• Data for processing:
+ + + + + + +
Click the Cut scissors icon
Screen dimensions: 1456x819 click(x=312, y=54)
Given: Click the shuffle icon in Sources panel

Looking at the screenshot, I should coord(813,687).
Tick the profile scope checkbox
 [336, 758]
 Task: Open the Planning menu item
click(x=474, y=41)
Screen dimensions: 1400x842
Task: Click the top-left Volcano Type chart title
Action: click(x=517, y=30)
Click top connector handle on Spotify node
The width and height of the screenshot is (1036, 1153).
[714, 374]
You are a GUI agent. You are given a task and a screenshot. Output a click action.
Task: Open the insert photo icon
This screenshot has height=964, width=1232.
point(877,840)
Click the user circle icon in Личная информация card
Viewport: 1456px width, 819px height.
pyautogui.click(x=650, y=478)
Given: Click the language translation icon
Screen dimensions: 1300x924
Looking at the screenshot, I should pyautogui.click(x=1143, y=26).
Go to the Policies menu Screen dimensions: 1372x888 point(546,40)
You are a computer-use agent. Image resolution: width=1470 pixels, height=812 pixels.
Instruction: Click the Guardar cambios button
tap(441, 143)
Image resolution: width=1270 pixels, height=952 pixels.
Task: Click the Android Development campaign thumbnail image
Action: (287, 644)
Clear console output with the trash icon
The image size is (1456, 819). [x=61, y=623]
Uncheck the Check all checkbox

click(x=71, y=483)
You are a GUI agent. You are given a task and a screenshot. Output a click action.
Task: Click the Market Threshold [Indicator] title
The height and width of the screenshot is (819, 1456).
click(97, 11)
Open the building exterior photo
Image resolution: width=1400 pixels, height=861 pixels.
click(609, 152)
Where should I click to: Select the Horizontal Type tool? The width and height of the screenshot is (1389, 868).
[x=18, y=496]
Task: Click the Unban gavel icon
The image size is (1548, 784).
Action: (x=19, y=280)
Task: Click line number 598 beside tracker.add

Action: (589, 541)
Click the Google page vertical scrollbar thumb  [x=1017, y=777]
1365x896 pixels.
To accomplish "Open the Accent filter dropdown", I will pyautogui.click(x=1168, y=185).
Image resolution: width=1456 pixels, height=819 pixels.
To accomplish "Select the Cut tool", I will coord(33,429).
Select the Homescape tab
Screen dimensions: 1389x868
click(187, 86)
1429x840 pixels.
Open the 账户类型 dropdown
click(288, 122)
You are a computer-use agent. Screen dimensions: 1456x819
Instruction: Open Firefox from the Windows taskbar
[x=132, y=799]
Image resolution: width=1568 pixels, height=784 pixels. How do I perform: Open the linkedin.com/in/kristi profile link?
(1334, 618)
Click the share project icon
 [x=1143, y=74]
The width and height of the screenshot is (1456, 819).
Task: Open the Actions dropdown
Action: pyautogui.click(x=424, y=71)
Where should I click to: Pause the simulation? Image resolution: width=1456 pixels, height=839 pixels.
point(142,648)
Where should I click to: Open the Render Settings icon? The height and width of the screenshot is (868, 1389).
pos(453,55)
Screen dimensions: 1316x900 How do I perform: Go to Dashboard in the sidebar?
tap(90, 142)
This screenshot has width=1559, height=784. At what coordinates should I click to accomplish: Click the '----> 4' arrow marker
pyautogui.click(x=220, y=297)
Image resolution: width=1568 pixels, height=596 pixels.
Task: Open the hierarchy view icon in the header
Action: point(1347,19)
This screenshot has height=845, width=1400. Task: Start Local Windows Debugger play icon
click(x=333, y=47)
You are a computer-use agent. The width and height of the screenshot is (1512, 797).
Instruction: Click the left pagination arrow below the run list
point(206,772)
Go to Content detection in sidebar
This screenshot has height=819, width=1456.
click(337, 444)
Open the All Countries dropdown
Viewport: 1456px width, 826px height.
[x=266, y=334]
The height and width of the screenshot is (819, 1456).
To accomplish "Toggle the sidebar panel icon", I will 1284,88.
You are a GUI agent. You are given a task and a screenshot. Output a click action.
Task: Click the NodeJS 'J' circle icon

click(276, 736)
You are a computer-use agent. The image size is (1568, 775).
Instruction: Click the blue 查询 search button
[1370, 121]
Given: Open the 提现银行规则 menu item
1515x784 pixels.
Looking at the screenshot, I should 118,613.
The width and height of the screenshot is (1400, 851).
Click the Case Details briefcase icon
+ + + + + + +
• Aim of the task: A word-for-word copy of the data is the expected answer.

• Answer space:
Click the Cut scissors icon
Screen dimensions: 1456x819 click(x=312, y=54)
Given: Click the shuffle icon in Sources panel

Looking at the screenshot, I should coord(813,687).
Tick the profile scope checkbox
 [336, 758]
 Task: Open the Planning menu item
click(x=474, y=41)
Screen dimensions: 1400x842
Task: Click the top-left Volcano Type chart title
Action: click(x=517, y=30)
Click top connector handle on Spotify node
The width and height of the screenshot is (1036, 1153).
[714, 374]
You are a GUI agent. You are given a task and a screenshot. Output a click action.
Task: Open the insert photo icon
This screenshot has height=964, width=1232.
point(877,840)
Click the user circle icon in Личная информация card
Viewport: 1456px width, 819px height.
pyautogui.click(x=650, y=478)
Given: Click the language translation icon
Screen dimensions: 1300x924
Looking at the screenshot, I should pyautogui.click(x=1143, y=26).
Go to the Policies menu Screen dimensions: 1372x888 point(546,40)
You are a computer-use agent. Image resolution: width=1470 pixels, height=812 pixels.
Instruction: Click the Guardar cambios button
tap(441, 143)
Image resolution: width=1270 pixels, height=952 pixels.
Task: Click the Android Development campaign thumbnail image
Action: (287, 644)
Clear console output with the trash icon
The image size is (1456, 819). [x=61, y=623]
Uncheck the Check all checkbox

click(x=71, y=483)
You are a GUI agent. You are given a task and a screenshot. Output a click action.
Task: Click the Market Threshold [Indicator] title
The height and width of the screenshot is (819, 1456).
click(97, 11)
Open the building exterior photo
Image resolution: width=1400 pixels, height=861 pixels.
click(609, 152)
Where should I click to: Select the Horizontal Type tool? The width and height of the screenshot is (1389, 868).
[x=18, y=496]
Task: Click the Unban gavel icon
The image size is (1548, 784).
Action: (x=19, y=280)
Task: Click line number 598 beside tracker.add

Action: (589, 541)
Click the Google page vertical scrollbar thumb  [x=1017, y=777]
1365x896 pixels.
To accomplish "Open the Accent filter dropdown", I will pyautogui.click(x=1168, y=185).
Image resolution: width=1456 pixels, height=819 pixels.
To accomplish "Select the Cut tool", I will coord(33,429).
Select the Homescape tab
Screen dimensions: 1389x868
click(187, 86)
1429x840 pixels.
Open the 账户类型 dropdown
click(288, 122)
You are a computer-use agent. Screen dimensions: 1456x819
Instruction: Open Firefox from the Windows taskbar
[x=132, y=799]
Image resolution: width=1568 pixels, height=784 pixels. How do I perform: Open the linkedin.com/in/kristi profile link?
(1334, 618)
Click the share project icon
 [x=1143, y=74]
The width and height of the screenshot is (1456, 819).
Task: Open the Actions dropdown
Action: pyautogui.click(x=424, y=71)
Where should I click to: Pause the simulation? Image resolution: width=1456 pixels, height=839 pixels.
point(142,648)
Where should I click to: Open the Render Settings icon? The height and width of the screenshot is (868, 1389).
pos(453,55)
Screen dimensions: 1316x900 How do I perform: Go to Dashboard in the sidebar?
tap(90, 142)
This screenshot has width=1559, height=784. At what coordinates should I click to accomplish: Click the '----> 4' arrow marker
pyautogui.click(x=220, y=297)
Image resolution: width=1568 pixels, height=596 pixels.
Task: Open the hierarchy view icon in the header
Action: point(1347,19)
This screenshot has height=845, width=1400. Task: Start Local Windows Debugger play icon
click(x=333, y=47)
You are a computer-use agent. The width and height of the screenshot is (1512, 797).
Instruction: Click the left pagination arrow below the run list
point(206,772)
Go to Content detection in sidebar
This screenshot has height=819, width=1456.
click(337, 444)
Open the All Countries dropdown
Viewport: 1456px width, 826px height.
[x=266, y=334]
The height and width of the screenshot is (819, 1456).
To accomplish "Toggle the sidebar panel icon", I will 1284,88.
You are a GUI agent. You are given a task and a screenshot. Output a click action.
Task: Click the NodeJS 'J' circle icon

click(276, 736)
You are a computer-use agent. The image size is (1568, 775).
Instruction: Click the blue 查询 search button
[1370, 121]
Given: Open the 提现银行规则 menu item
1515x784 pixels.
Looking at the screenshot, I should 118,613.
The width and height of the screenshot is (1400, 851).
Click the Case Details briefcase icon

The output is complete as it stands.